PROBLEM STATEMENT:
Go through the data below. Pull out every line that has the word "will".

THE RECORDS:
#####

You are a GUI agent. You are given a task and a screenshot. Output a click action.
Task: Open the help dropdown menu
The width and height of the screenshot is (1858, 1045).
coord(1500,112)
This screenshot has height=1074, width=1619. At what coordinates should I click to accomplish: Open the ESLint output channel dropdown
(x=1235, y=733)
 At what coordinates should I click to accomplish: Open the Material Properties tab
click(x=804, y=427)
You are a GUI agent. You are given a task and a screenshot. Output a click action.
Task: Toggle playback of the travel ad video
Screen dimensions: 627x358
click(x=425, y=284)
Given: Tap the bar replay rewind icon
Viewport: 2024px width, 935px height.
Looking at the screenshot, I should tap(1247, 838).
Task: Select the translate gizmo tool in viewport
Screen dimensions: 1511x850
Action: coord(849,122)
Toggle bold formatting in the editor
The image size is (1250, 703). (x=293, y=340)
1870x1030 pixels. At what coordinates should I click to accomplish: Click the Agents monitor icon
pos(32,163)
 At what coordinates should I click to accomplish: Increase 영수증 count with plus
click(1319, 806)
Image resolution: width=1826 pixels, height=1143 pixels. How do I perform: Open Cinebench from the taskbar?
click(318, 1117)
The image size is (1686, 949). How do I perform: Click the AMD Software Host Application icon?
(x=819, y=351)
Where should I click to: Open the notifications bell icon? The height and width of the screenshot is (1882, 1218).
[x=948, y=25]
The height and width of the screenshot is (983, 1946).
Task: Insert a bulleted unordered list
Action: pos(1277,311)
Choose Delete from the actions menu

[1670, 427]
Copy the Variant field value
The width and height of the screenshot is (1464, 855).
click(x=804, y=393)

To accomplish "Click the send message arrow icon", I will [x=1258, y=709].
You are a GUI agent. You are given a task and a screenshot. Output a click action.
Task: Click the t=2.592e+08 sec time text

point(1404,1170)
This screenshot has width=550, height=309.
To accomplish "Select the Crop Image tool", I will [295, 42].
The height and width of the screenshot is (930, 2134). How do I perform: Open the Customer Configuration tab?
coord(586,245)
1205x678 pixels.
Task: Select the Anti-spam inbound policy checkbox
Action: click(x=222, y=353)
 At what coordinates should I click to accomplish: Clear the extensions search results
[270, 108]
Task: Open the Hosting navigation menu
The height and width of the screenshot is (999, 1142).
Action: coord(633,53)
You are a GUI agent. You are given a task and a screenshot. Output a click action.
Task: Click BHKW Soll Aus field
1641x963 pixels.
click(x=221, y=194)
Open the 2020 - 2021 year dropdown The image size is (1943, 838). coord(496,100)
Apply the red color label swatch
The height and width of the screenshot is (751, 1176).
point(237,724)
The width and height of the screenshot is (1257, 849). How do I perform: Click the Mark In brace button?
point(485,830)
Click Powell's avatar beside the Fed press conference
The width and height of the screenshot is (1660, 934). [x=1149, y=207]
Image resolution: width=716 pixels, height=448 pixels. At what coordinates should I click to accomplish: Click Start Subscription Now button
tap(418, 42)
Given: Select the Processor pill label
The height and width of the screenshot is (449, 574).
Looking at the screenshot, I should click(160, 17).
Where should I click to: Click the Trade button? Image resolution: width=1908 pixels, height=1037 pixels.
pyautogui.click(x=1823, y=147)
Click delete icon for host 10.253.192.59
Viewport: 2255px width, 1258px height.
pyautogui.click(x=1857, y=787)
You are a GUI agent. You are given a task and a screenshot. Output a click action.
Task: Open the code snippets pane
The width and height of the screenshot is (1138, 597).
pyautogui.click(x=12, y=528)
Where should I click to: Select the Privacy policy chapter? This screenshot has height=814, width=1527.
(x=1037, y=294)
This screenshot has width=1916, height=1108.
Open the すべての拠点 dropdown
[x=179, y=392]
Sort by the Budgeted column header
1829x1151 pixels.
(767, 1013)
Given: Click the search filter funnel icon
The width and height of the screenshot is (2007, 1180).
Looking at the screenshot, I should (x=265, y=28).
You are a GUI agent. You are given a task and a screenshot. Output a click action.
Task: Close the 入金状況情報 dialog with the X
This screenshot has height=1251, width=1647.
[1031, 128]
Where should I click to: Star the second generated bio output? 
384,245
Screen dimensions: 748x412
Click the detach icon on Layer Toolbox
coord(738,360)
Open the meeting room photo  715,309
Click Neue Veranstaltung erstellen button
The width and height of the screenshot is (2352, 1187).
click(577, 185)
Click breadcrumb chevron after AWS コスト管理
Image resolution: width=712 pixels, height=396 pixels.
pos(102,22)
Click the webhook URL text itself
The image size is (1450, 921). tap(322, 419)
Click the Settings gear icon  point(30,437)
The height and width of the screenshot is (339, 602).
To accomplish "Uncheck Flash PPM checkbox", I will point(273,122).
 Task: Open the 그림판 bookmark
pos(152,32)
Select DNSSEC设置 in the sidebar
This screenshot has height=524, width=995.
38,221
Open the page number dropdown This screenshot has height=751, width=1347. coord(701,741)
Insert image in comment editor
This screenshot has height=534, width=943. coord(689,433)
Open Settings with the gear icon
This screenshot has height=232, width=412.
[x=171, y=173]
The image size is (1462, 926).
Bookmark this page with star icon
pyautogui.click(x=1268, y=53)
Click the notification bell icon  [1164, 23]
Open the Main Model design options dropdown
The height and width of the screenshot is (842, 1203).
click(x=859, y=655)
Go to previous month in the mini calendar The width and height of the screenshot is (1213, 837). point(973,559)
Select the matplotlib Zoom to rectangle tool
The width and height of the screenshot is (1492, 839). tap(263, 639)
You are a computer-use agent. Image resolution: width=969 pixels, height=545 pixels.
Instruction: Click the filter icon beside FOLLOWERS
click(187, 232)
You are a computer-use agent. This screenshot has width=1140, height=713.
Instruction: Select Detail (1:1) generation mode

#####

THE ANSWER:
To accomplish "Click the send message arrow icon", I will [x=1258, y=709].
To accomplish "Select the Crop Image tool", I will [295, 42].
To accomplish "Uncheck Flash PPM checkbox", I will point(273,122).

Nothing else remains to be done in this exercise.